Dataset excerpts
★ ★ ★ ★ ★

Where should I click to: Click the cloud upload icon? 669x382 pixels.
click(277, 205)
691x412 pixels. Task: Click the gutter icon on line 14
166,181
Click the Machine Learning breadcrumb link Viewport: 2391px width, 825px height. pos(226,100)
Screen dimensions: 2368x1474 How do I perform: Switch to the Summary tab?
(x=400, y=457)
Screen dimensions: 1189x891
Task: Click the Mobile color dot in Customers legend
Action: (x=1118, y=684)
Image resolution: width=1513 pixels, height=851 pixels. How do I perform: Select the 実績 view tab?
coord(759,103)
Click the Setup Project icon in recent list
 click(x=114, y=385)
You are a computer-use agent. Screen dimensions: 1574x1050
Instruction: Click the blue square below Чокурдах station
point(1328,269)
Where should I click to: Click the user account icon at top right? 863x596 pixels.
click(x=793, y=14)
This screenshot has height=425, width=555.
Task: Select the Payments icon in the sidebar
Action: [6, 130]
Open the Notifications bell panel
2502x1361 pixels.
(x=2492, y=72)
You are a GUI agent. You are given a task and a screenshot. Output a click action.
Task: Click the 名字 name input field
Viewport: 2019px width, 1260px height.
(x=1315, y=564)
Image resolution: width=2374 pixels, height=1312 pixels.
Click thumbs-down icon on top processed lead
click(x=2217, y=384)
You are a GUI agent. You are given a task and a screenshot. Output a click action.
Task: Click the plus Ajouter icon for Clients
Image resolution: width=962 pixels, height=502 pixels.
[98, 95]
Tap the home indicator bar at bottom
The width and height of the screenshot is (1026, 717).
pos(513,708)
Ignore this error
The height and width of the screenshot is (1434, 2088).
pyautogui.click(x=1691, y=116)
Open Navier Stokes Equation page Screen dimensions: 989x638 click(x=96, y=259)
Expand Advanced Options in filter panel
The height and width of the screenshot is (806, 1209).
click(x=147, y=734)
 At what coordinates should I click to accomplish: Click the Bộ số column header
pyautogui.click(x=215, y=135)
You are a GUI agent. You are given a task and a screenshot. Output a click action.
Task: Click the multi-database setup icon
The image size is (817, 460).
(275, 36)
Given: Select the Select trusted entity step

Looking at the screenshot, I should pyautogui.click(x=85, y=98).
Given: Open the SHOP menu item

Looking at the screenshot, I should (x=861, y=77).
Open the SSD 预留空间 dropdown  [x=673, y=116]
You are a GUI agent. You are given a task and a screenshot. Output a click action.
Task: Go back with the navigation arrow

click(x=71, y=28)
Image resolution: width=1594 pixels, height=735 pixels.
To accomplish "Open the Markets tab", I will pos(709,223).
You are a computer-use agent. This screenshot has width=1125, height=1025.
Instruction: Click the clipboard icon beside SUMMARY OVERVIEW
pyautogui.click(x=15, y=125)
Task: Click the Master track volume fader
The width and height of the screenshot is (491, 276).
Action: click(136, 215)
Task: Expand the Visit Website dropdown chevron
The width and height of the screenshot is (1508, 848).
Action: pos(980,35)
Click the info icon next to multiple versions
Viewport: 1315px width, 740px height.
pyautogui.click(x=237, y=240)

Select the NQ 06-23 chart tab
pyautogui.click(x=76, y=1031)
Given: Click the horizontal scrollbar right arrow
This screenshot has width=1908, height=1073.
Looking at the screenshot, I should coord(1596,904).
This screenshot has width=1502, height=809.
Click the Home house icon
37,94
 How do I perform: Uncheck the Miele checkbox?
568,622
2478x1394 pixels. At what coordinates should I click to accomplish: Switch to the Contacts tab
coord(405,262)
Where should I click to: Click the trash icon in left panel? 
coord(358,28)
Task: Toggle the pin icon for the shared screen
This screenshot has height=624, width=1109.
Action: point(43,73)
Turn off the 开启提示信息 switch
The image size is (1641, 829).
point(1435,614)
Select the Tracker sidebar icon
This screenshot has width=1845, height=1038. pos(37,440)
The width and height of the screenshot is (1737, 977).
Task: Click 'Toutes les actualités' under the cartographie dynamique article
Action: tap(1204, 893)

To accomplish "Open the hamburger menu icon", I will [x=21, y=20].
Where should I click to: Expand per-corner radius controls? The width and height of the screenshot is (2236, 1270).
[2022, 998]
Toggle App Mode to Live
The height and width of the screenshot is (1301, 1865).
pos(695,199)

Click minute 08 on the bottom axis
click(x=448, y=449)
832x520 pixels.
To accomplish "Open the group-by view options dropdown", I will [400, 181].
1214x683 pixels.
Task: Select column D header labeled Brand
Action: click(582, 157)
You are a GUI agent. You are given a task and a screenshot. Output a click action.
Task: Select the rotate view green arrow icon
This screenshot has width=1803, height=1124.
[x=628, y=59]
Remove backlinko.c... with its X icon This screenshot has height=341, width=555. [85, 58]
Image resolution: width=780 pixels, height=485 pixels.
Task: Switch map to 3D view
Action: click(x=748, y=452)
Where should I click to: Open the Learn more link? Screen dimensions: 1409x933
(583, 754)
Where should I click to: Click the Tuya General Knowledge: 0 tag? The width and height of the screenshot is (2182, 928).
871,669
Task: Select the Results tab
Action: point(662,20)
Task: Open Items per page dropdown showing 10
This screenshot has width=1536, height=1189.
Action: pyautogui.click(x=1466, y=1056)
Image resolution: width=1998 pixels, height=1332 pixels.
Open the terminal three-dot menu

★ ★ ★ ★ ★

REQUIRED WORK >> Line by line, the data should be returned exactly as written.

ANSWER TO THIS EXERCISE >>
Where should I click to: Click the cloud upload icon? 669x382 pixels.
click(277, 205)
691x412 pixels. Task: Click the gutter icon on line 14
166,181
Click the Machine Learning breadcrumb link Viewport: 2391px width, 825px height. pos(226,100)
Screen dimensions: 2368x1474 How do I perform: Switch to the Summary tab?
(x=400, y=457)
Screen dimensions: 1189x891
Task: Click the Mobile color dot in Customers legend
Action: (x=1118, y=684)
Image resolution: width=1513 pixels, height=851 pixels. How do I perform: Select the 実績 view tab?
coord(759,103)
Click the Setup Project icon in recent list
 click(x=114, y=385)
You are a computer-use agent. Screen dimensions: 1574x1050
Instruction: Click the blue square below Чокурдах station
point(1328,269)
Where should I click to: Click the user account icon at top right? 863x596 pixels.
click(x=793, y=14)
This screenshot has height=425, width=555.
Task: Select the Payments icon in the sidebar
Action: [6, 130]
Open the Notifications bell panel
2502x1361 pixels.
(x=2492, y=72)
You are a GUI agent. You are given a task and a screenshot. Output a click action.
Task: Click the 名字 name input field
Viewport: 2019px width, 1260px height.
(x=1315, y=564)
Image resolution: width=2374 pixels, height=1312 pixels.
Click thumbs-down icon on top processed lead
click(x=2217, y=384)
You are a GUI agent. You are given a task and a screenshot. Output a click action.
Task: Click the plus Ajouter icon for Clients
Image resolution: width=962 pixels, height=502 pixels.
[98, 95]
Tap the home indicator bar at bottom
The width and height of the screenshot is (1026, 717).
pos(513,708)
Ignore this error
The height and width of the screenshot is (1434, 2088).
pyautogui.click(x=1691, y=116)
Open Navier Stokes Equation page Screen dimensions: 989x638 click(x=96, y=259)
Expand Advanced Options in filter panel
The height and width of the screenshot is (806, 1209).
click(x=147, y=734)
 At what coordinates should I click to accomplish: Click the Bộ số column header
pyautogui.click(x=215, y=135)
You are a GUI agent. You are given a task and a screenshot. Output a click action.
Task: Click the multi-database setup icon
The image size is (817, 460).
(275, 36)
Given: Select the Select trusted entity step

Looking at the screenshot, I should pyautogui.click(x=85, y=98).
Given: Open the SHOP menu item

Looking at the screenshot, I should (x=861, y=77).
Open the SSD 预留空间 dropdown  [x=673, y=116]
You are a GUI agent. You are given a task and a screenshot. Output a click action.
Task: Go back with the navigation arrow

click(x=71, y=28)
Image resolution: width=1594 pixels, height=735 pixels.
To accomplish "Open the Markets tab", I will pos(709,223).
You are a computer-use agent. This screenshot has width=1125, height=1025.
Instruction: Click the clipboard icon beside SUMMARY OVERVIEW
pyautogui.click(x=15, y=125)
Task: Click the Master track volume fader
The width and height of the screenshot is (491, 276).
Action: click(136, 215)
Task: Expand the Visit Website dropdown chevron
The width and height of the screenshot is (1508, 848).
Action: pos(980,35)
Click the info icon next to multiple versions
Viewport: 1315px width, 740px height.
pyautogui.click(x=237, y=240)

Select the NQ 06-23 chart tab
pyautogui.click(x=76, y=1031)
Given: Click the horizontal scrollbar right arrow
This screenshot has width=1908, height=1073.
Looking at the screenshot, I should coord(1596,904).
This screenshot has width=1502, height=809.
Click the Home house icon
37,94
 How do I perform: Uncheck the Miele checkbox?
568,622
2478x1394 pixels. At what coordinates should I click to accomplish: Switch to the Contacts tab
coord(405,262)
Where should I click to: Click the trash icon in left panel? 
coord(358,28)
Task: Toggle the pin icon for the shared screen
This screenshot has height=624, width=1109.
Action: point(43,73)
Turn off the 开启提示信息 switch
The image size is (1641, 829).
point(1435,614)
Select the Tracker sidebar icon
This screenshot has width=1845, height=1038. pos(37,440)
The width and height of the screenshot is (1737, 977).
Task: Click 'Toutes les actualités' under the cartographie dynamique article
Action: tap(1204, 893)

To accomplish "Open the hamburger menu icon", I will [x=21, y=20].
Where should I click to: Expand per-corner radius controls? The width and height of the screenshot is (2236, 1270).
[2022, 998]
Toggle App Mode to Live
The height and width of the screenshot is (1301, 1865).
pos(695,199)

Click minute 08 on the bottom axis
click(x=448, y=449)
832x520 pixels.
To accomplish "Open the group-by view options dropdown", I will [400, 181].
1214x683 pixels.
Task: Select column D header labeled Brand
Action: click(582, 157)
You are a GUI agent. You are given a task and a screenshot. Output a click action.
Task: Select the rotate view green arrow icon
This screenshot has width=1803, height=1124.
[x=628, y=59]
Remove backlinko.c... with its X icon This screenshot has height=341, width=555. [85, 58]
Image resolution: width=780 pixels, height=485 pixels.
Task: Switch map to 3D view
Action: click(x=748, y=452)
Where should I click to: Open the Learn more link? Screen dimensions: 1409x933
(583, 754)
Where should I click to: Click the Tuya General Knowledge: 0 tag? The width and height of the screenshot is (2182, 928).
871,669
Task: Select the Results tab
Action: point(662,20)
Task: Open Items per page dropdown showing 10
This screenshot has width=1536, height=1189.
Action: pyautogui.click(x=1466, y=1056)
Image resolution: width=1998 pixels, height=1332 pixels.
Open the terminal three-dot menu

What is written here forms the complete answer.